I learned this shocking news at dinner last night. Dinner with Benoit Denizet-Lewis, Lady Rizo, Rob Roth, Cooper and Benoit’s boyfriend Nick at Soho House. We ate a $44 chicken. Earlier in the day I had lunch with Pierre the general manager of Soho House New York and very old friend. Recently in love he looks very happy and ten years younger. We ate delicious cauliflower soup.
The recession touches all of our lives in some way or other and no more so in the home where I am staying. My friend has been made redundant and after years of getting up and going into an office now finds himself carving an ersatz routine out of a long, jobless day. It is particularly hard to watch as I feel utterly powerless and wish that I could do something to make it better. A remarkably placid, gentleman my friend owned up to feeling very rageful in some situations when asked some sorts of questions about his predicament.
Benoit’s book event at the Gay and Lesbian Center on 13th Street was very enjoyable. His new book American Voyeur is well worth reading. He is a great essayist. I particularly liked the experience of going into the Gay and Lesbian Center. A warm hive of gay activity. Benoit’s event, a dating workshop, some sort of dance workshop, a twelve step meeting, men and women hanging around reading on the stair. It had a feeling of community, which is so sadly lacking in my gay experience.

**Records provided**

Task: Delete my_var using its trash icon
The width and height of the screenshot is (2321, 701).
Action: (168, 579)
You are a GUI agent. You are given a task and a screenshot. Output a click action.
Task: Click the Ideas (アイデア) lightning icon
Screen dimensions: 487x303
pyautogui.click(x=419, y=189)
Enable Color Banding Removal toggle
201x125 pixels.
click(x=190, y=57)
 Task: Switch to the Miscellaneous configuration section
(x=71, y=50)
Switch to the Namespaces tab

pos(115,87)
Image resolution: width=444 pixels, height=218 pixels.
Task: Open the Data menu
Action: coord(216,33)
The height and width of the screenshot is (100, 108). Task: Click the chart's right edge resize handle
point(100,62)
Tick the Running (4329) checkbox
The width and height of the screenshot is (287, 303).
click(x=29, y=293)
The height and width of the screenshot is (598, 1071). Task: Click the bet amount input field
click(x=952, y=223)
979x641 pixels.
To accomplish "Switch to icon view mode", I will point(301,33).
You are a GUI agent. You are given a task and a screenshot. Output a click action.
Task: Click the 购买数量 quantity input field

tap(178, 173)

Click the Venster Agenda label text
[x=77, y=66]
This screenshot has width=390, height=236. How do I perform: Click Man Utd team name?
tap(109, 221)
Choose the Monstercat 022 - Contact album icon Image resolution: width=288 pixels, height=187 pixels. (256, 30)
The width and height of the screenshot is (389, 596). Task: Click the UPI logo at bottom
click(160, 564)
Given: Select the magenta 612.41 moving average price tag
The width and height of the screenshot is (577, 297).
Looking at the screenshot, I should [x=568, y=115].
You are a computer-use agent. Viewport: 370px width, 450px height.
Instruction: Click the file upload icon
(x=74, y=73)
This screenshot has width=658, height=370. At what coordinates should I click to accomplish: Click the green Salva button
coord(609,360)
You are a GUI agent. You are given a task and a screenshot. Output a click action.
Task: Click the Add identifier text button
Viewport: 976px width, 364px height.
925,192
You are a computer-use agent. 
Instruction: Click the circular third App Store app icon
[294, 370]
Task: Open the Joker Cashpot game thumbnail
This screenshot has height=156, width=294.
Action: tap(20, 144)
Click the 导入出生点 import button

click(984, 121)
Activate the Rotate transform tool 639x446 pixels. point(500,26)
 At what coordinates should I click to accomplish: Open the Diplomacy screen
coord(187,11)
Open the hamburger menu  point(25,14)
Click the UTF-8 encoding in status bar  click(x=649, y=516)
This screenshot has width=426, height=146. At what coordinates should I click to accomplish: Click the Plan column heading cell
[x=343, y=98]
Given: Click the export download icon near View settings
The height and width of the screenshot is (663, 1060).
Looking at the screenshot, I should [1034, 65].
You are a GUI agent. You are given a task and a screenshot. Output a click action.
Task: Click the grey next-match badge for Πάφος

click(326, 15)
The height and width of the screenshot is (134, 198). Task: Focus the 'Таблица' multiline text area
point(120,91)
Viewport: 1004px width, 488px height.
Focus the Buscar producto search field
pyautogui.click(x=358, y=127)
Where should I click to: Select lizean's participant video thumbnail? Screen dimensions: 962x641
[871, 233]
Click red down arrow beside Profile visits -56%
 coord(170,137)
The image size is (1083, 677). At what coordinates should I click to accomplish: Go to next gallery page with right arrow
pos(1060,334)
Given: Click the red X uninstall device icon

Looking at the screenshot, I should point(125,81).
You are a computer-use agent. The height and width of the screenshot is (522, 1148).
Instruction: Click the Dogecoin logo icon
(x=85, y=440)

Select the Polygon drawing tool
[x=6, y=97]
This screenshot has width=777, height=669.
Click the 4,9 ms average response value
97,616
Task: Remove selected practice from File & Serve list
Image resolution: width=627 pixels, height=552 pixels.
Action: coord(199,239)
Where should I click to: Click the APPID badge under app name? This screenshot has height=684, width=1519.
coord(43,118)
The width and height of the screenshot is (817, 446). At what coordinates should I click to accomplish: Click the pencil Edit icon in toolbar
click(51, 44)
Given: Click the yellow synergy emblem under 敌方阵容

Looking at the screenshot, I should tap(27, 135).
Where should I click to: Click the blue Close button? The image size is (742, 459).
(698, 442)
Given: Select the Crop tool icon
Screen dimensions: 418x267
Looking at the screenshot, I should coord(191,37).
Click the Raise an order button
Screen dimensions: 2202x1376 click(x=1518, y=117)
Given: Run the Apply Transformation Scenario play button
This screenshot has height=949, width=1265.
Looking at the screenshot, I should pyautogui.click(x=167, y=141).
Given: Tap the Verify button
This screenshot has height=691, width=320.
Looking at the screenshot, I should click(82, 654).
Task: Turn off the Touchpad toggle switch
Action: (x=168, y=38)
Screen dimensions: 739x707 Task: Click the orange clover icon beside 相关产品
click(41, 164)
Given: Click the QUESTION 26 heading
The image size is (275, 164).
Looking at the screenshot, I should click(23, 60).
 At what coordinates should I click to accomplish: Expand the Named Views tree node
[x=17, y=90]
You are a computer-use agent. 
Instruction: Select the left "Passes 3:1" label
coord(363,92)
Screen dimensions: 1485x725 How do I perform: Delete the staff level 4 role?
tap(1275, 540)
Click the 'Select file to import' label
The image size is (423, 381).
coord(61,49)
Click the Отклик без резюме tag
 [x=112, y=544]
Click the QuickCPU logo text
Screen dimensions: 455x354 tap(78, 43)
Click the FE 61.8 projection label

**Given task 1**
In the diary entry about Soho House and a book event, where did Benoit's book event take place?
**Given task 2**
Write the next part of the diary entry about Soho House and a book event, picking up after its final sentence.

**Exercise output 1**
At the Gay and Lesbian Center on 13th Street.

**Exercise output 2**
Roque came to visit and it was lovely to finally meet him.
I still have not gotten around to having my haircut. It looks very shaggy.
Ended Tuesday on the roof of the Standard Hotel overlooking the frozen river. We were eating fascinating deserts in the Boom Boom Room. It was a lyrical end to a tragic day.
Cooper and I shared a cab home.
Oh, Duncan. I am so sorry.
May God rest his soul in peace, survival must have been too much of a daily struggle for him.
Duncan, my heart goes out to you today, I am sorry this happened.
I’m so sorry for your loss, Duncan. Addiction is very powerful indeed and it takes a lot to face it daily. I hope his soul is at peace.
A $44 dollar chicken?
in 26 plus years of sobriety, i have seen much of death related to relapse or massive white knuckle depression. sobriety, or living life on life’s terms is not for everyone, sadly.
i am too much of a wimp to go back out. sobriety, program and my sponsees are the softer easier way for me.
I’m so sorry for your loss, Duncan. Truly.
That is unfortunate about your friend. It otherwise sounds like a decent day and I would say a good thing that the news didn’t 180 it.
I am deeply sorry for your loss, and am glad you are still searching for your fulfillment in healthy and productive ways. Needless, avoidable deaths are about the hardest thing I have ever had to bear. I hope you are right, that expecting it was likely, may mitigate your grief.
I’m sorry for your loss. I’ve been to that dark place where your friend Donny ended up. Were it not for the grace of God I would not be here. I hope he is at peace.
I am deeply sorry for the loss of your friend. I too have lost numerous friends. I know for me to use is to die and I don’t want to die today. I am grateful that I have a choice today. Wasn’t always that way.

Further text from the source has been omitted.